Each VM group is
configured to enable the healing. Healing is performed at two stages: Before
the service is alive and after the service is alive with a recovery policy
defined in the data model.
The VMs are deployed
and are being monitored. After ESC receives a VM Alive event, if it receives a
VM Down event, the healing workflow attempts to recover the VM with the
recovery policy.
If ESC does not
receive a VM Alive after deployment, ESC recovers the VM with the recovery
policy when timeout happens. All the recovery procedures depend on the recovery
policy configuration. For example, if the user configured either one of the
recovery policy such as Reboot Only, Redeploy Only, or Reboot and Redeploy
then ESC will follow the same configured policy.
ESC provides YANG
based data model with comprehensive details of all the parameters and
description that is needed to define the healing. ESC uses two sections in the
data model xml file which define the events and rules:
-
<kpi> section defines the type of monitoring, events, polling interval and other parameters.
-
<rule> section defines the actions when the KPI monitoring events are triggered.
For more information
on KPI, rules, and data model, see
KPIs, Rules and Metrics.
The configuration involves the following steps:
-
Define kpi
-
Define rules
The following example shows how to configure the KPI in the data model:
<kpi>
<event_name>VM_ALIVE</event_name>
<metric_value>1</metric_value>
<metric_cond>GT</metric_cond>
<metric_type>UINT32</metric_type>
<metric_collector>
<type>ICMPPing</type>
<nicid>0</nicid>
<poll_frequency>3</poll_frequency>
<polling_unit>seconds</polling_unit>
<continuous_alarm>false</continuous_alarm>
</metric_collector>
</kpi>
The following example
shows how to configure the rules for every event:
<rules>
<admin_rules>
<rule>
<event_name>VM_ALIVE</event_name>
<action>ALWAYS log</action>
<action>FALSE recover autohealing</action>
<action>TRUE servicebooted.sh</action>
</rule>
</admin_rules>
</rules>
In the above examples,
we define a KPI to monitor the ICMP Ping on the nicid 0. It defines the
attributes metric condition and polling. Based on the KPI, the VM_ALIVE event
is triggered with appropriate values. The action in the corresponding rule
defines what the next steps are:
If recovery is
triggered on the VM with reboot then redeploy option configured in the recovery
policy, ESC reboots the VM as the first step to recover the VM. If it fails,
the VM is un-deployed and a new VM with same day-0 configuration is deployed.
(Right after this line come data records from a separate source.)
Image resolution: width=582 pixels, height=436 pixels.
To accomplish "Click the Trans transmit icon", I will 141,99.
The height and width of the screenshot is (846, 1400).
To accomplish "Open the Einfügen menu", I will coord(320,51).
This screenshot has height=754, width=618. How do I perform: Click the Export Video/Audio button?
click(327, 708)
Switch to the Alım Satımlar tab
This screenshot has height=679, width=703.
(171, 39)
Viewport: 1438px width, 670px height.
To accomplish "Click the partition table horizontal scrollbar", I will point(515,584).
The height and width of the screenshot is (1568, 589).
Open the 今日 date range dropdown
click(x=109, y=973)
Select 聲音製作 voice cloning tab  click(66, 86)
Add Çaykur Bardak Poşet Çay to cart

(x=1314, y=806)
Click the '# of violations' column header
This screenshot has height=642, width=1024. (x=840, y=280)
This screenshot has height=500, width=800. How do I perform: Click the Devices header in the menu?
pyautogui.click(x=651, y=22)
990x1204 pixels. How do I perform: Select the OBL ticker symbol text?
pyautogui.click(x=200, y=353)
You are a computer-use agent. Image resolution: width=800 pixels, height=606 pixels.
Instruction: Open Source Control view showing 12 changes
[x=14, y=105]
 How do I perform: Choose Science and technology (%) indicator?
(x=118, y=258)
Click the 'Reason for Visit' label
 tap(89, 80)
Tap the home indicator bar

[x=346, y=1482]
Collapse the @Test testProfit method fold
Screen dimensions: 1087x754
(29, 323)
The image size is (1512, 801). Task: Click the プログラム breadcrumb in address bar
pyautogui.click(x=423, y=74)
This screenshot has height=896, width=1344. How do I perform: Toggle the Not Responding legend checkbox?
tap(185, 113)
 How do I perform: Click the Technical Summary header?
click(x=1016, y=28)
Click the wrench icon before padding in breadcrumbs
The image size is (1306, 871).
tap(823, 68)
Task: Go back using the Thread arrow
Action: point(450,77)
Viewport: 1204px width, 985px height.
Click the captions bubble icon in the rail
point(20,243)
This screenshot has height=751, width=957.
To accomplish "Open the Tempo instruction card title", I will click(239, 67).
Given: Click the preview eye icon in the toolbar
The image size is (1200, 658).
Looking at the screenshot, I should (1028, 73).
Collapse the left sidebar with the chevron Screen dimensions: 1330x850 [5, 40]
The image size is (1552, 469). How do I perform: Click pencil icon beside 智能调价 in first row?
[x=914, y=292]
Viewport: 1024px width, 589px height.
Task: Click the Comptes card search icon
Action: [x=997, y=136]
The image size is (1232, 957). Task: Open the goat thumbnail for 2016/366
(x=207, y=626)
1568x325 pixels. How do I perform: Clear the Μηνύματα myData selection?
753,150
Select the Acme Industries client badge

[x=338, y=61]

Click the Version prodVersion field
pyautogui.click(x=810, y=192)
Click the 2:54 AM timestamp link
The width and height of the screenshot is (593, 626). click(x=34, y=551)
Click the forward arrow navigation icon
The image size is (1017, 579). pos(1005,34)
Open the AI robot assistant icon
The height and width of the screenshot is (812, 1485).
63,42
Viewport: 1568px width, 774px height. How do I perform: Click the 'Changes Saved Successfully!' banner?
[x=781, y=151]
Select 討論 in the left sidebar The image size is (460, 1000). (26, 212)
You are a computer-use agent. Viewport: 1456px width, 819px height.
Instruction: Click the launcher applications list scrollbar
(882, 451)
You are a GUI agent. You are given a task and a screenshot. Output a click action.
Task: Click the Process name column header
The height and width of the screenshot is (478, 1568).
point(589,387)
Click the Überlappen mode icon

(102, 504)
ESC tries to reuse the same network configuration like MAC and IP Address as
the previous VM.
Typically, if the VM
is unreachable, ESC starts VM recovery on all unreachable VMs. During a network
outage, ESC suspends VM recovery for the duration of the network outage, thus
delaying the VM recovery. ESC detects the unreachable VM, and evaluates the
reachability of the gateway first to detect the presence of a network failure.
If ESC cannot ping the
gateway, no action is taken to recover the VM. VM recovery resumes when the
gateway becomes reachable.
In case of a double
fault condition, that is, when the network gateway and the VM failure occur at
the same time, ESC automatically performs VM monitoring after the gateway is
reachable again.
For information on healing a VNF using ETSI API, see the Cisco Elastic Services Controller NFV MANO Guide.